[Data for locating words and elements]
========================================
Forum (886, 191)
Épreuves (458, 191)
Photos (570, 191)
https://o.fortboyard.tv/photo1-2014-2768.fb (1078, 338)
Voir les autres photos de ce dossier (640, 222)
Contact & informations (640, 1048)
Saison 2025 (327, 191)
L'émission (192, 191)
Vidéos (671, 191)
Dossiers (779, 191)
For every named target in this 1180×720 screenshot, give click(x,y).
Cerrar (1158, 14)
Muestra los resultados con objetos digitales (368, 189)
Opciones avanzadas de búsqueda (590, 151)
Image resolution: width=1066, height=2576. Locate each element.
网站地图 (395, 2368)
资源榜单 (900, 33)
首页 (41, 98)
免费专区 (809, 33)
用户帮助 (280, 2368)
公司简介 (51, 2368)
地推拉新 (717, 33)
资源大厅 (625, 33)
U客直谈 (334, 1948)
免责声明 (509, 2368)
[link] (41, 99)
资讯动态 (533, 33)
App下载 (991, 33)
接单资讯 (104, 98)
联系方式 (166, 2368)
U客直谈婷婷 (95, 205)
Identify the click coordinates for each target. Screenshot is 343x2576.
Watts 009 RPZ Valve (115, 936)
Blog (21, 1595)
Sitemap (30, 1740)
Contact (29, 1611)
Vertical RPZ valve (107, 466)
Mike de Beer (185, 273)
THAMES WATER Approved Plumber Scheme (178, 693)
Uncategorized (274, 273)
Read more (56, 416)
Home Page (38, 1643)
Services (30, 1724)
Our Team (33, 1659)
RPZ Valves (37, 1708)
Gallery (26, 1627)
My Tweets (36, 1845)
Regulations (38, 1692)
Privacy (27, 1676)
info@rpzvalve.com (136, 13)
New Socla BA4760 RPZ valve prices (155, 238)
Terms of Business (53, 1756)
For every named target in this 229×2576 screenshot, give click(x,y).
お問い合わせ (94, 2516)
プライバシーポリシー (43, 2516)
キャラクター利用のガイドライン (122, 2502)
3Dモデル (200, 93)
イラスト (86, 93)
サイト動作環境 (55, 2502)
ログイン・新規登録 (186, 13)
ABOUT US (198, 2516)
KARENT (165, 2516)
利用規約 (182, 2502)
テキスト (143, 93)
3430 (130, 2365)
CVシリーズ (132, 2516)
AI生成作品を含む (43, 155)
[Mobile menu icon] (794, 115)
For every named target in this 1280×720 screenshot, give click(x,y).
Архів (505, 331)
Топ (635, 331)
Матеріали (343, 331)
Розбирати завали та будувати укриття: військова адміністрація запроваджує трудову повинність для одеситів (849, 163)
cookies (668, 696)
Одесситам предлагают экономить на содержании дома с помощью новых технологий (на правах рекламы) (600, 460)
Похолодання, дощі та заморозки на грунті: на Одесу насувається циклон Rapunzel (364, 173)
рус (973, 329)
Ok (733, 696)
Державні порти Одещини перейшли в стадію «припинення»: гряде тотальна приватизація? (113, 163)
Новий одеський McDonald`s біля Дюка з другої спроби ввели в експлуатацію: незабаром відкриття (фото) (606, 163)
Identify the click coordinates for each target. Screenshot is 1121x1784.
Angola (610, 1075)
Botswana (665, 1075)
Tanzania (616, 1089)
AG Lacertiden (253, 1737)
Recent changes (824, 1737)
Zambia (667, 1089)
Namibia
========================================
● **CHALLENGE**
Count the lines in the data above that contain the string "target", and reply with the number alone.

● **WRITTEN ANSWER**
5